● **AIM OF THE TASK**
Within the records below, filter for lines carrying the word "height" and copy them.

BEGIN

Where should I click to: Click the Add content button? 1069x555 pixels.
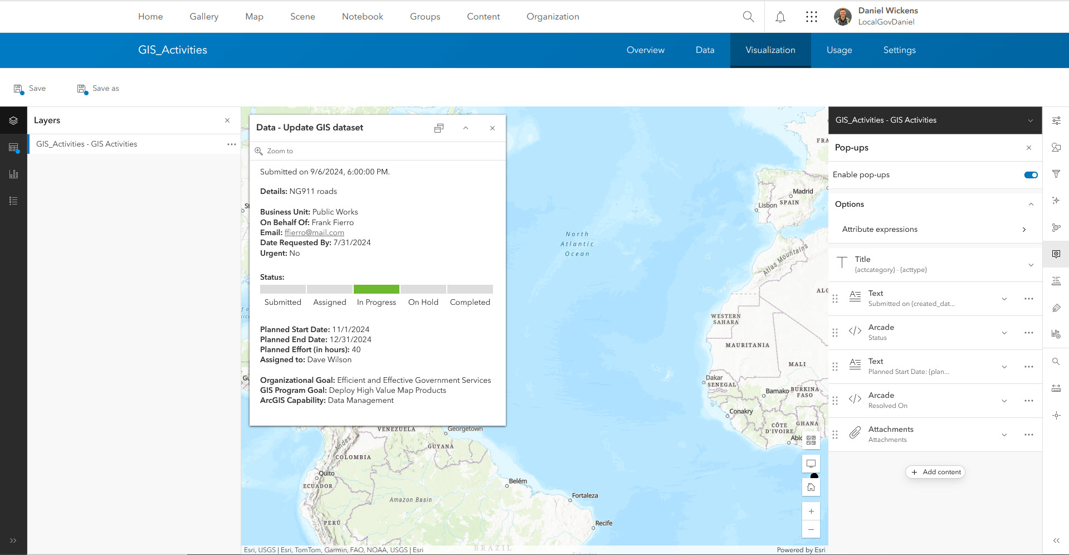tap(935, 472)
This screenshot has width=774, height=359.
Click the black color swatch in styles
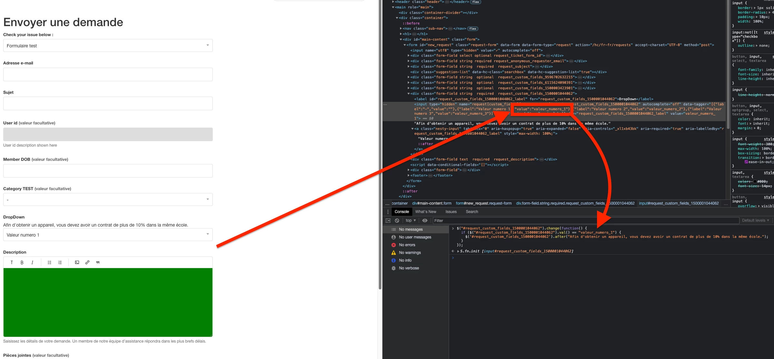(755, 181)
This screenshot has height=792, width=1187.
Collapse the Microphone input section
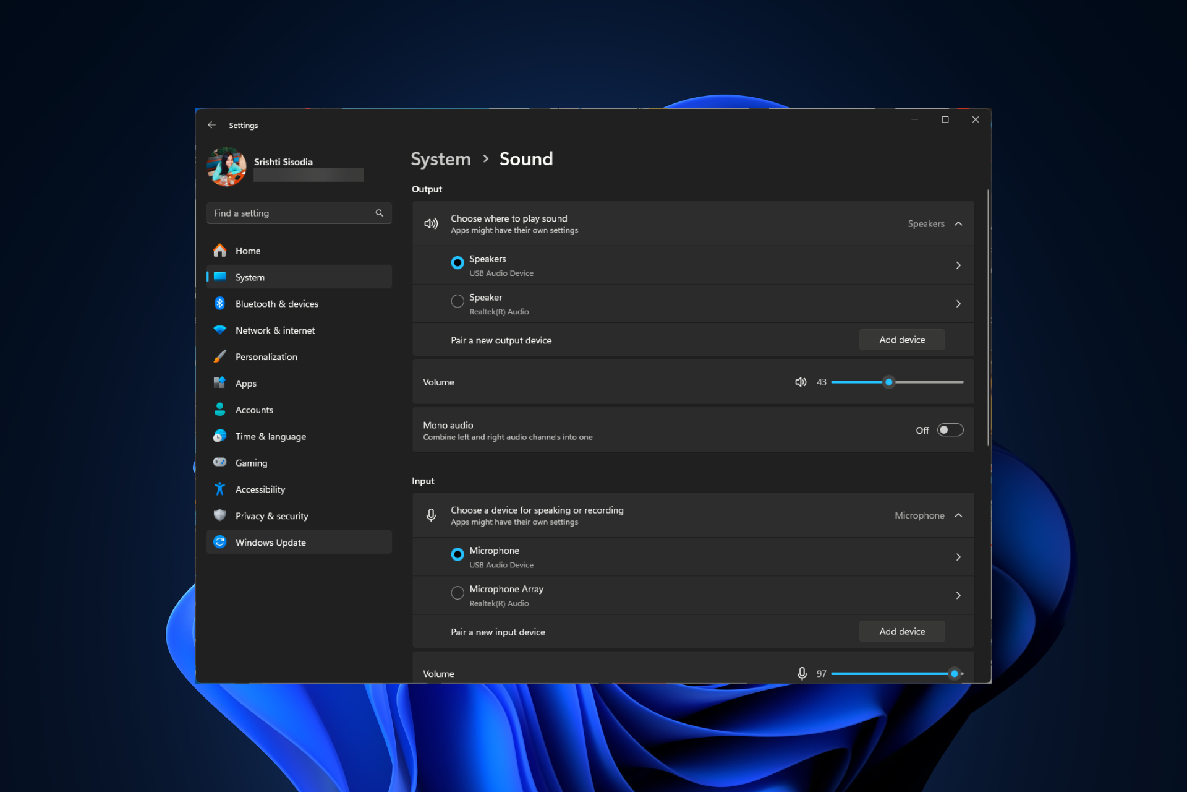(x=958, y=515)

END

● **WORKED SOLUTION**
This screenshot has width=774, height=359.
This screenshot has height=792, width=1187.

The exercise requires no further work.